:: Study material ::

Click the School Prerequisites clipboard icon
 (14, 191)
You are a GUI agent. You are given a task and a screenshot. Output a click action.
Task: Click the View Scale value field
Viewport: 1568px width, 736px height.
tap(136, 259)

:: Problem description ::
What is needed here is every record above, repeated exactly.

:: Task answer ::
Click the School Prerequisites clipboard icon
 (14, 191)
You are a GUI agent. You are given a task and a screenshot. Output a click action.
Task: Click the View Scale value field
Viewport: 1568px width, 736px height.
tap(136, 259)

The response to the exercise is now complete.